Data extracted from a collection

• • • • •

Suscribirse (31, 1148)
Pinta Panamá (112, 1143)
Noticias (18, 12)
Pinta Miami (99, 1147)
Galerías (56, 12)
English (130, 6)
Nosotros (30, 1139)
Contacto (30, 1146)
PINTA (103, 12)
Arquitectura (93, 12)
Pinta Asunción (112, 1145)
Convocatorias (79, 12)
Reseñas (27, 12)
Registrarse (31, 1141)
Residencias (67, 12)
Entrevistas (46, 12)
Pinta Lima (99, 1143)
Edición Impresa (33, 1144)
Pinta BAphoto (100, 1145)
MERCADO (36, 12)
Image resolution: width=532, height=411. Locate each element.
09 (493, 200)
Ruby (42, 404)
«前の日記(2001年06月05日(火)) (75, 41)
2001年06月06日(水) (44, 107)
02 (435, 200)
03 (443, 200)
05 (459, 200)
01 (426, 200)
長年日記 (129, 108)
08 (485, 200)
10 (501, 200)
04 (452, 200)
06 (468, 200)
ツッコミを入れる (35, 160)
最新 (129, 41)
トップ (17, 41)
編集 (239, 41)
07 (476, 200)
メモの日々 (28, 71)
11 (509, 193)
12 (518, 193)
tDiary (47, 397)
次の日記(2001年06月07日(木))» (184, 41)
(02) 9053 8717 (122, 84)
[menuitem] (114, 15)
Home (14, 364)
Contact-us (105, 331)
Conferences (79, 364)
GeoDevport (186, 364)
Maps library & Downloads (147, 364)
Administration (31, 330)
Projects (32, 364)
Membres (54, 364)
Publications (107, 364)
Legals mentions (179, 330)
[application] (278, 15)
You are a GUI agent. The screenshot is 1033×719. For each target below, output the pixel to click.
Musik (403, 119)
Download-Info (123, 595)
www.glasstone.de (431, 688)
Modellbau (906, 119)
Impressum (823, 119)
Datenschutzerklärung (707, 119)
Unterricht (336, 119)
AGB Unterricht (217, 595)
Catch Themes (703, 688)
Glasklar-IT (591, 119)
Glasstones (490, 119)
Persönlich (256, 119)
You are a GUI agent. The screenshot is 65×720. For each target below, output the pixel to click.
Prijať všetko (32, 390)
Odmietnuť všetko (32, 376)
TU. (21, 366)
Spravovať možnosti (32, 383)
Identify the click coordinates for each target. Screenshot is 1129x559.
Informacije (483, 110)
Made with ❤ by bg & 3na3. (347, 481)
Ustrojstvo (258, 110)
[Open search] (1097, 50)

• • • • •

EXERCISE GOAL: Lay out the lines of the listing, from the line containing "Glasstones (490, 119)" through the last line, as a JSON list of strings with one string per line. Skip any blank lines.

RESPONSE TO THE EXERCISE:
[
  "Glasstones (490, 119)",
  "Persönlich (256, 119)",
  "You are a GUI agent. The screenshot is 65×720. For each target below, output the pixel to click.",
  "Prijať všetko (32, 390)",
  "Odmietnuť všetko (32, 376)",
  "TU. (21, 366)",
  "Spravovať možnosti (32, 383)",
  "Identify the click coordinates for each target. Screenshot is 1129x559.",
  "Informacije (483, 110)",
  "Made with ❤ by bg & 3na3. (347, 481)",
  "Ustrojstvo (258, 110)",
  "[Open search] (1097, 50)"
]